Records for the task ::
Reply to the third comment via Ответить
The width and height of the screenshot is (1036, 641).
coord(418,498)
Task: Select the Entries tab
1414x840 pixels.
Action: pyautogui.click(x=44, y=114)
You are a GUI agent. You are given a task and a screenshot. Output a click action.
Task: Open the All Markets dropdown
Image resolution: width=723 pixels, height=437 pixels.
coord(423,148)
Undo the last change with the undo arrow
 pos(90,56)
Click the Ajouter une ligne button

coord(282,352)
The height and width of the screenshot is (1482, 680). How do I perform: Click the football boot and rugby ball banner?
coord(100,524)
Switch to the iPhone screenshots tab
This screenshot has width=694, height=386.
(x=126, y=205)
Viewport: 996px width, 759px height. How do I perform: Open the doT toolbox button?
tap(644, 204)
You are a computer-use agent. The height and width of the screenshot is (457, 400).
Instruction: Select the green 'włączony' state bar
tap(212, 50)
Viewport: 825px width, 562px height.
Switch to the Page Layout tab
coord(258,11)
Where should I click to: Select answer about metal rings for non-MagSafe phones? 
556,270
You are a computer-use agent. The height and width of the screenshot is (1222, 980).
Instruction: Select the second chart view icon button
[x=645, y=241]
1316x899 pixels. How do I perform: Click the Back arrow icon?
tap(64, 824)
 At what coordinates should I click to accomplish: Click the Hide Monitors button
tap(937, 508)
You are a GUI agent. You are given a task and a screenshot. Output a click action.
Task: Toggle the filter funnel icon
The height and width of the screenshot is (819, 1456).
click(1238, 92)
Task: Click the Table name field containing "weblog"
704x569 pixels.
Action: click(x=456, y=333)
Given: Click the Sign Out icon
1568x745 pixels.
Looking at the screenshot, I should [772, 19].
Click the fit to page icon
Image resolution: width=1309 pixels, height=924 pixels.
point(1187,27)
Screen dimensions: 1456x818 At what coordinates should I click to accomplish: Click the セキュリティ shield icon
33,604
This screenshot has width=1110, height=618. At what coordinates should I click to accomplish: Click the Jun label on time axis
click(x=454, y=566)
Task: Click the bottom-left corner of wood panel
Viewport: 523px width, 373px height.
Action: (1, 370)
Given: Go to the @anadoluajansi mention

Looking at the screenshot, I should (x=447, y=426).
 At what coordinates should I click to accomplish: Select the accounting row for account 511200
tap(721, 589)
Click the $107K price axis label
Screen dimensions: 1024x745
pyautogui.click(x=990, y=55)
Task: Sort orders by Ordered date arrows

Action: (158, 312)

Problem ::
Please count the lines in the items above that contain the word "Image" and reply with only that number.

Correct result ::
2